Tony Clayton wrote in The Irish Times which "they constitute the resilient framework of electro-pop and electronica we hear today. And if there are more simple, warm and beautiful pieces of electronic music out there than 'Ohm Sweet Ohm', 'Neon Lights', 'Europe Endless' and the title track of Autobahn, then this geezer has yet to hear them." Uncut critic David Cavanagh called "The Model" a "wry pop satire" and wrote that "the sparse lyrics lend themselves to considerable interpretation".

In a retrospective review for AllMusic, Steve Huey gave the album four-and-a-half-stars, noting: "More pop-oriented than any of their previous work, the sound of The Man-Machine – in particular among Kraftwerk's oeuvre – had a tremendous impact on the cold, robotic synth pop of artists like Gary Numan, as well as Britain's later new romantic movement." NME ranked The Man-Machine as the 57th greatest album of all time in 2013, citing it as Kraftwerk's "definitive" album and the catalyst for the synth-pop "revolution" that followed its release. Paste ranked it the 11th best album of 1978.

The staff of GQ India called the album's sound "new and brilliant" for its time. They wrote: "Though 1981's Computer World is arguably more prescient musically in its anticipation of techno, 1978's Man Machine is the masterpiece – elegiac, witty and truly marvellous in its sheer audacity and triumph. For our money, the best electronic album of all time."

In 2023, Matt Mitchell of Paste magazine stated that the album is "at its core, the godfather of synth-pop as we know it." He also said "the album is a beautiful example of early-era electro-pop architecture, and it laid the groundwork for what bands like Depeche Mode, OMD and Pet Shop Boys would aim to do in the decade that followed."

• **GIVEN ENTRIES**:
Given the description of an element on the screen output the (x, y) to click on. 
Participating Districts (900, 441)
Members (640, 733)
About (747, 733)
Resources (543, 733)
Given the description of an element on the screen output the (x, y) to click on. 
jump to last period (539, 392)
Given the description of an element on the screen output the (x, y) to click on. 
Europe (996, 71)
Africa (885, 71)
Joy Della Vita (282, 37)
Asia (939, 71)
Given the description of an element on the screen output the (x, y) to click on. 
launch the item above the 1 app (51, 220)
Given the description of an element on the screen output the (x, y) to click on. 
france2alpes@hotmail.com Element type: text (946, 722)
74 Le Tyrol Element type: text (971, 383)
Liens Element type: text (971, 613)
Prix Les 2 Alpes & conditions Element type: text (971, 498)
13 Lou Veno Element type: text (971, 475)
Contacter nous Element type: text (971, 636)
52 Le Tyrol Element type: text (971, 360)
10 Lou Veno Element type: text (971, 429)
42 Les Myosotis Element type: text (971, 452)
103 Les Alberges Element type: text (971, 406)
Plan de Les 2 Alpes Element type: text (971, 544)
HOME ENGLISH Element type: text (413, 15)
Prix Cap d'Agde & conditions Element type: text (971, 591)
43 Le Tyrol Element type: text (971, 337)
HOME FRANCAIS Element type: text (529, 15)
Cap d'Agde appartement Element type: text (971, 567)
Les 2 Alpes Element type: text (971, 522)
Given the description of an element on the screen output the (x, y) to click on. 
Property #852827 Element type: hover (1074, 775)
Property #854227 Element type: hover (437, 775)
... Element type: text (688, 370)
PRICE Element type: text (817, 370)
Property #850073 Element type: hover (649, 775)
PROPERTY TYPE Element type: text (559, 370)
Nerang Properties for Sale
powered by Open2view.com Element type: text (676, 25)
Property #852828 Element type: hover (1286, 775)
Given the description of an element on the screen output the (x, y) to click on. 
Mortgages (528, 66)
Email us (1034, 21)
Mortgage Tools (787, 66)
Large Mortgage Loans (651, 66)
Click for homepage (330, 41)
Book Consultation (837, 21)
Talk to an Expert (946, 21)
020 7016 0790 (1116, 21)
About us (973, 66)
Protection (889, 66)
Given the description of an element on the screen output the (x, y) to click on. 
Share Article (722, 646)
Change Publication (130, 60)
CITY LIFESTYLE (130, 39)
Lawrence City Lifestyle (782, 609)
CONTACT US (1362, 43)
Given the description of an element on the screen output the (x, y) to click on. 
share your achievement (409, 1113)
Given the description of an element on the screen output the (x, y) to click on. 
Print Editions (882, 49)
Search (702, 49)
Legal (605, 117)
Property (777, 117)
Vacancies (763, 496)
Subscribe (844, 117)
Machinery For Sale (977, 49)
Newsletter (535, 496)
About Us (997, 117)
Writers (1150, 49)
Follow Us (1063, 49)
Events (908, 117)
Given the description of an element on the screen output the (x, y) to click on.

• **ASSIGNED TASK 1**:
Answer these questions from the text on the album's critical reception:
(a) How many stars did Steve Huey give the album in his AllMusic review?
(b) Where did NME rank The Man-Machine among the greatest albums of all time in 2013?
(c) Which three bands did Matt Mitchell name?
• **ASSIGNED TASK 2**: Translate this sentence from the text on the album's critical reception into Spanish: "Paste ranked it the 11th best album of 1978."
The records have no connection to the text on the album's critical reception.

• **EXPECTED ANSWER 1**:
(a) Four and a half stars.
(b) 57th.
(c) Depeche Mode, OMD and Pet Shop Boys.

• **EXPECTED ANSWER 2**: Paste lo clasificó como el undécimo mejor álbum de 1978.